According to Mr. Ford, 60, a priority of "K-19" was "to hold ourselves to a Russian point of view and resist commenting from the remove of our own culture." He is reluctant to reach any conclusions about contemporary Moscow or Russia from the movie's weeks of research and production in the capital.

"I'm not an expert." he demurs. "We were over there for several weeks, but my experience is probably much different from the ordinary Russian's. It's a little wild right now, in Moscow anyway. A little cowboys and Indians. I didn't have enough time to get to know the place. We were there to work. It wasn't summer camp especially not in January and February.

Mr. Neeson was seriously injured two years ago when a deer darted out of the woods and collided with the actor, who was riding his motorbike in the New York suburbs. "I broke my pelvis in three places, and my heel," the victim recalls.

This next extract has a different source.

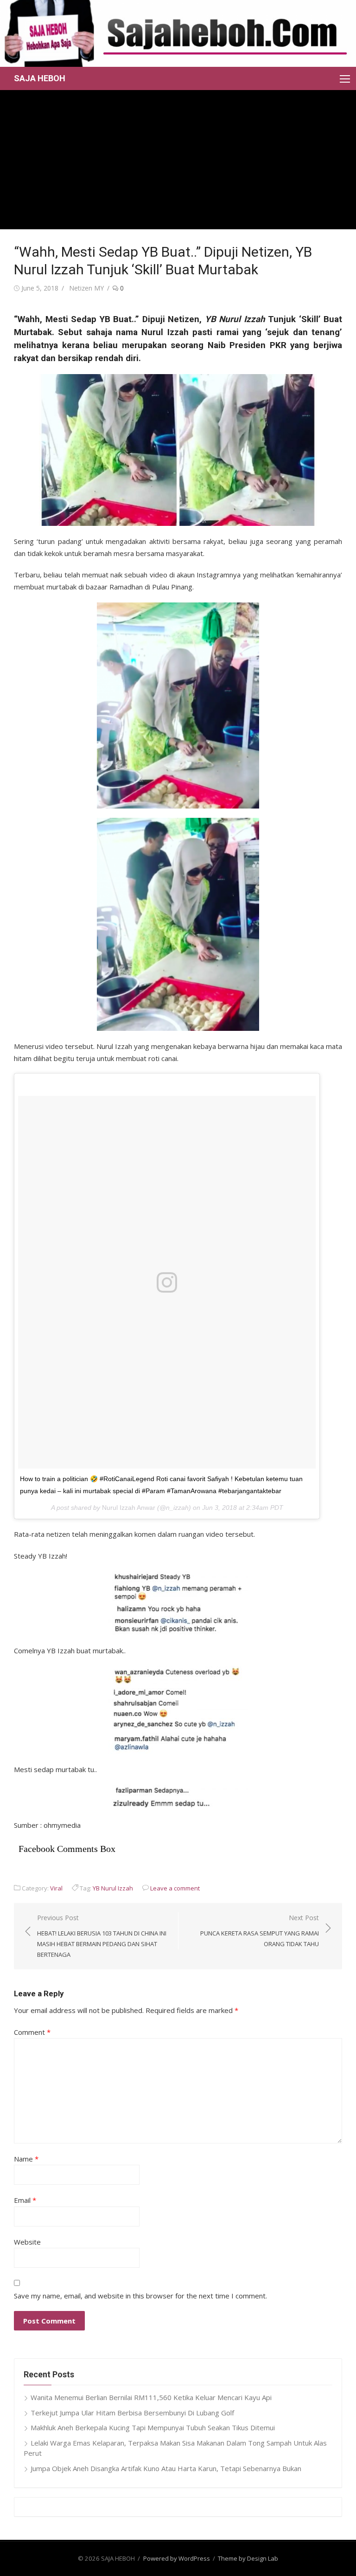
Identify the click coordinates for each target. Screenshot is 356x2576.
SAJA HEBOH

"Please get the circumstances correct: The deer hit me. Came out and started to climb over my bike. I was in the hospital for two weeks, being repaired by these amazing surgeons. I started doing a therapy program and doubled all the tasks. If they told me to do something for half an hour, I'd do an hour. And so forth.

"I was busy with that for about five months. I had a goal to shoot for: I wanted to be in Rome for Martin Scorsese's 'Gangs of New York,' and I knew it would be a physical role. Lots of fighting and stuff."